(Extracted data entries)
==================================================

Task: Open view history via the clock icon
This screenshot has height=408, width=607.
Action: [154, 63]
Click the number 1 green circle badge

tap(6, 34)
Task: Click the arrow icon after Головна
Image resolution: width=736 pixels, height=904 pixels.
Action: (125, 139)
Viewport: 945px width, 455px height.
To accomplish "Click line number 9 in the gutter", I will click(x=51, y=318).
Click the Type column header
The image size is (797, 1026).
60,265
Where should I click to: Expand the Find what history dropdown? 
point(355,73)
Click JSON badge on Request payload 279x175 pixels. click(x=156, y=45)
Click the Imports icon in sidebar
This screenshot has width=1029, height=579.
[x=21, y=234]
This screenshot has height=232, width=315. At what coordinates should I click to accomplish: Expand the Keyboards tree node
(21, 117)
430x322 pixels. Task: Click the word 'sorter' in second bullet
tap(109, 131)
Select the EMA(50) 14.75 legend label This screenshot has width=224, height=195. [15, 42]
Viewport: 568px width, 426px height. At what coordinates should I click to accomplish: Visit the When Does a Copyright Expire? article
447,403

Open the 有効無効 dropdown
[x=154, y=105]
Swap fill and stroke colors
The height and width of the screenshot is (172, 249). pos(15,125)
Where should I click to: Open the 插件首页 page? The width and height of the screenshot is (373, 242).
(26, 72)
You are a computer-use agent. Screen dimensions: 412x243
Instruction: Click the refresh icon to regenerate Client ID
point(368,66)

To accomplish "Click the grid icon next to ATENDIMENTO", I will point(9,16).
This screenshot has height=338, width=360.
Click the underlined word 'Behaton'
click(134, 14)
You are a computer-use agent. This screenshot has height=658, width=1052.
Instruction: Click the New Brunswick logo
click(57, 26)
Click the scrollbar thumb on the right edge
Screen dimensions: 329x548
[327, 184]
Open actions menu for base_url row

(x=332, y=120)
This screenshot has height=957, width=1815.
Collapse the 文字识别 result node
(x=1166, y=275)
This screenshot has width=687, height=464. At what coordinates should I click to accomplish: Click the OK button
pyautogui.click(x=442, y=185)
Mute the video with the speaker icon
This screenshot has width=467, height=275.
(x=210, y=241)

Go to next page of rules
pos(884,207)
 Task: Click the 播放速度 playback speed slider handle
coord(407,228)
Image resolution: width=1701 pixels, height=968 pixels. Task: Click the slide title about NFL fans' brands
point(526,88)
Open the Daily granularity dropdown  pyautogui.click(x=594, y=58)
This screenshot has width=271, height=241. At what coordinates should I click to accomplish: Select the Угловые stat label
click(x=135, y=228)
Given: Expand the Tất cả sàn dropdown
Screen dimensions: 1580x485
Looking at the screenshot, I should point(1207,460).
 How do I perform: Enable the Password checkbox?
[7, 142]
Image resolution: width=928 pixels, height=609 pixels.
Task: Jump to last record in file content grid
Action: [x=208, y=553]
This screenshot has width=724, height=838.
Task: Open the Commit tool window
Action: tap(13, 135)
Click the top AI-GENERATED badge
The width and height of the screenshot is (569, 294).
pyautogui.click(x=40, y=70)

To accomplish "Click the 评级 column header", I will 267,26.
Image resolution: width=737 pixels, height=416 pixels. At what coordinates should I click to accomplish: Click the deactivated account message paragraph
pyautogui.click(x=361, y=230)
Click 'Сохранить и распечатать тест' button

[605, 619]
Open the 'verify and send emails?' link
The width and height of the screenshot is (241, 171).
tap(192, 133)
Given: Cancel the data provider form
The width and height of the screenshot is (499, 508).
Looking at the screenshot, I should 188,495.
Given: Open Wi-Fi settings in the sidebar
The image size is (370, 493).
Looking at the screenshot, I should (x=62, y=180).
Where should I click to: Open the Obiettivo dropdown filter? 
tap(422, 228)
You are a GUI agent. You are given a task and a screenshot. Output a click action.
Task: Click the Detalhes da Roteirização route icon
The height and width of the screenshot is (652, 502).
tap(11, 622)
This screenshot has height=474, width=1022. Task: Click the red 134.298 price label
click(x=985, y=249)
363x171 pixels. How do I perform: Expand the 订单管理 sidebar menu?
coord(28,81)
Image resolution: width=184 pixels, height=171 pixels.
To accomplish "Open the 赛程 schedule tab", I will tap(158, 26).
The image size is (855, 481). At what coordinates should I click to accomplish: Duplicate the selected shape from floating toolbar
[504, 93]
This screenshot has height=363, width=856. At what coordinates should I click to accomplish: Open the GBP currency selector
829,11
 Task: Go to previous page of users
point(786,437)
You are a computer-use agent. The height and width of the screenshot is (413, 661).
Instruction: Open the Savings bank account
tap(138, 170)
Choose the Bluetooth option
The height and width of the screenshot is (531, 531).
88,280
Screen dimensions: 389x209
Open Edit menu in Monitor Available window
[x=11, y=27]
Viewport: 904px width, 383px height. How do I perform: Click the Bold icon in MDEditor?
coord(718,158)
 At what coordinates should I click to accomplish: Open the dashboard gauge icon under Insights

==================================================

> DIRECTIONS FOR THIS TASK:
Only the lines above from the one with "Where should I click to: Expand" through the one with "Select the EMA(50)" should be duplicated, character for character.

> YOUR RESPONSE:
Where should I click to: Expand the Find what history dropdown? 
point(355,73)
Click JSON badge on Request payload 279x175 pixels. click(x=156, y=45)
Click the Imports icon in sidebar
This screenshot has width=1029, height=579.
[x=21, y=234]
This screenshot has height=232, width=315. At what coordinates should I click to accomplish: Expand the Keyboards tree node
(21, 117)
430x322 pixels. Task: Click the word 'sorter' in second bullet
tap(109, 131)
Select the EMA(50) 14.75 legend label This screenshot has width=224, height=195. [15, 42]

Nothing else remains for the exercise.